### Directions for this task
Set down the data below once more, precisely as it reads.
+++ Task input
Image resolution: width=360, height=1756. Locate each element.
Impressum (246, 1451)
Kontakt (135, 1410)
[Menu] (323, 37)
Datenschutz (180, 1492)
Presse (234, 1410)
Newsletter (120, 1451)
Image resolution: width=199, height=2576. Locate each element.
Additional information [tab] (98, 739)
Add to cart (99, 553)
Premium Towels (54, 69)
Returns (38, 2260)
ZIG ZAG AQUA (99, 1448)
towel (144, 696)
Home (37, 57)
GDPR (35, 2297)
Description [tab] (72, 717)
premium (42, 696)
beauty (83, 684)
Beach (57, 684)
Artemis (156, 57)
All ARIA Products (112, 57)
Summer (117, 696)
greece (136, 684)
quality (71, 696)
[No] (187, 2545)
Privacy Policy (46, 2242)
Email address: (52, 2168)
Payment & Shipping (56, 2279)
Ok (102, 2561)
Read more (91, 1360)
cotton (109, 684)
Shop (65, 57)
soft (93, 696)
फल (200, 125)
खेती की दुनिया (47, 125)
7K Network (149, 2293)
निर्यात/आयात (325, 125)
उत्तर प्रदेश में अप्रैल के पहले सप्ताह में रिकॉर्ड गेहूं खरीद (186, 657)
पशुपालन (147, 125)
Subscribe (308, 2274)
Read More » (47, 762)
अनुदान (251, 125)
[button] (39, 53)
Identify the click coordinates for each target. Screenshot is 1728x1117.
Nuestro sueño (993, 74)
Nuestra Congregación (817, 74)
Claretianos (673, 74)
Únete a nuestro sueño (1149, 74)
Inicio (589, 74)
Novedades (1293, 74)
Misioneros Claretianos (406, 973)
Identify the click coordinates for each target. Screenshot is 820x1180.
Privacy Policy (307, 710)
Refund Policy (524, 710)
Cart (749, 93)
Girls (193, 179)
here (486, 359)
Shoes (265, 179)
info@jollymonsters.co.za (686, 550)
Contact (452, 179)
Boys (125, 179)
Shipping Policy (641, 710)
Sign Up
++++++
### Result for this exercise
Image resolution: width=360, height=1756. Locate each element.
Impressum (246, 1451)
Kontakt (135, 1410)
[Menu] (323, 37)
Datenschutz (180, 1492)
Presse (234, 1410)
Newsletter (120, 1451)
Image resolution: width=199, height=2576. Locate each element.
Additional information [tab] (98, 739)
Add to cart (99, 553)
Premium Towels (54, 69)
Returns (38, 2260)
ZIG ZAG AQUA (99, 1448)
towel (144, 696)
Home (37, 57)
GDPR (35, 2297)
Description [tab] (72, 717)
premium (42, 696)
beauty (83, 684)
Beach (57, 684)
Artemis (156, 57)
All ARIA Products (112, 57)
Summer (117, 696)
greece (136, 684)
quality (71, 696)
[No] (187, 2545)
Privacy Policy (46, 2242)
Email address: (52, 2168)
Payment & Shipping (56, 2279)
Ok (102, 2561)
Read more (91, 1360)
cotton (109, 684)
Shop (65, 57)
soft (93, 696)
फल (200, 125)
खेती की दुनिया (47, 125)
7K Network (149, 2293)
निर्यात/आयात (325, 125)
उत्तर प्रदेश में अप्रैल के पहले सप्ताह में रिकॉर्ड गेहूं खरीद (186, 657)
पशुपालन (147, 125)
Subscribe (308, 2274)
Read More » (47, 762)
अनुदान (251, 125)
[button] (39, 53)
Identify the click coordinates for each target. Screenshot is 1728x1117.
Nuestro sueño (993, 74)
Nuestra Congregación (817, 74)
Claretianos (673, 74)
Únete a nuestro sueño (1149, 74)
Inicio (589, 74)
Novedades (1293, 74)
Misioneros Claretianos (406, 973)
Identify the click coordinates for each target. Screenshot is 820x1180.
Privacy Policy (307, 710)
Refund Policy (524, 710)
Cart (749, 93)
Girls (193, 179)
here (486, 359)
Shoes (265, 179)
info@jollymonsters.co.za (686, 550)
Contact (452, 179)
Boys (125, 179)
Shipping Policy (641, 710)
Sign Up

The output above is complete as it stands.